As I round the proverbial bend to 29, I am tempted to do a bit of reflection. My twenties have been filled to the brim with action: college raucousness, my dream job (at the time), betrayal, losing my family to domestic violence, legal battle, travel, fulfilling lifelong dreams, romance, marriage, pregnancy, buying my first home. More than enough action for a lifetime. Or two. But, as I settle into 29, I have to stop and think about what it all means to me. I have to ponder how every heartache and happiness I have endured has led me to where I am today. And then I need to move on.
In the past, I spent the majority of my time attempting to be older, wiser, prettier, more popular. In short, I’ve spent my life desperately trying to be someone and something else. I grew up in L.A., and more specifically Calabasas, a place where image was everything and personality was not. I was persecuted by peers for being different, but the most stifling oppression I faced was being doled out internally. And by starting this blog, I am venturing to come clean and shed my biggest flaw: discontentedness.
As thirty tiptoes closer with each passing day, I know this is the time to work on myself. I am part of a family of three, perhaps one day four, but I am also an individual. An individual who catches herself living in the past, or worrying about the future. This happens so often that, sadly, I find myself missing out on what’s happening right in front of me. A brilliant soul shared a beautiful analogy with me the other day: “If the whole world was to end in one week, would you spend your week worrying about the little time you have left? Or would you revel in it, enjoy it?” I answered immediately, “I would savor every moment!” So she replied, “Then why waste your time worrying about your past or present now?” Touche, old friend, touché.
Thus, my biggest resolution for this new year (both 29 & 2014) is to, as ridiculously cliché as it sounds, live every moment as if it were my last. To immerse myself in the beauty of my daughter’s giggles, my husband’s unending passion for the Los Angeles Kings, valuable conversations with my girlfriends. I hope to shed the anxiety and worry that I present myself when I think about moments other than the ones I am currently living. I also resolve to take time for myself, for my mental and physical well-being.
And in this crazy life of motherhood and wifehood, I find very little time for myself. I haven’t gotten a haircut for a year, my glasses give me headaches because the prescription hasn’t been accurate for months, and one of my toenails is as long as the nail file itself. But a haircut and a pedicure are only surface fixes. The feeling I get as I write is better than any high. In the land of long hair (don’t care!), helpless glasses, and unattractive feet, I know I won’t find time to post weekly. Or maybe even monthly.
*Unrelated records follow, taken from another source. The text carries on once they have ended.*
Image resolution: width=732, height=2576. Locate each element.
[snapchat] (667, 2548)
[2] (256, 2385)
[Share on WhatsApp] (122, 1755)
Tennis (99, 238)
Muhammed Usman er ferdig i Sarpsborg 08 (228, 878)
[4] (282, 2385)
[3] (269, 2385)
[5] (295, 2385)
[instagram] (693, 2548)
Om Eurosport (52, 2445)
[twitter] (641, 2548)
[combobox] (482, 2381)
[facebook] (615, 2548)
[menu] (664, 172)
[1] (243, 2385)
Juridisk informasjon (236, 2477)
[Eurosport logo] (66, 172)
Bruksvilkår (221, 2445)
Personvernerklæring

Nonetheless, I will promise myself to write when I can. Because every wife-mommy-writer-educator, hell… person… needs a healthy outlet. And apparently sharing my thoughts and feelings with the cyber world is the perfect outlet for me.
Lastly, If you have taken the time to read this, I appreciate you greatly. I also want you to know I didn’t start this blog as means for preaching. Nor did I start it for attention. I decided to start this blog simply to commit. I am committing to taking that valuable me-time. I am committing to purging my thoughts in order to feel catharsis. I am also starting it because although some don’t feel the call to write, those same people may feel the call to read. Finally, I am committing myself to a year of introspection, contentedness, and thus, wholeness. And hopefully, this year is only the beginning.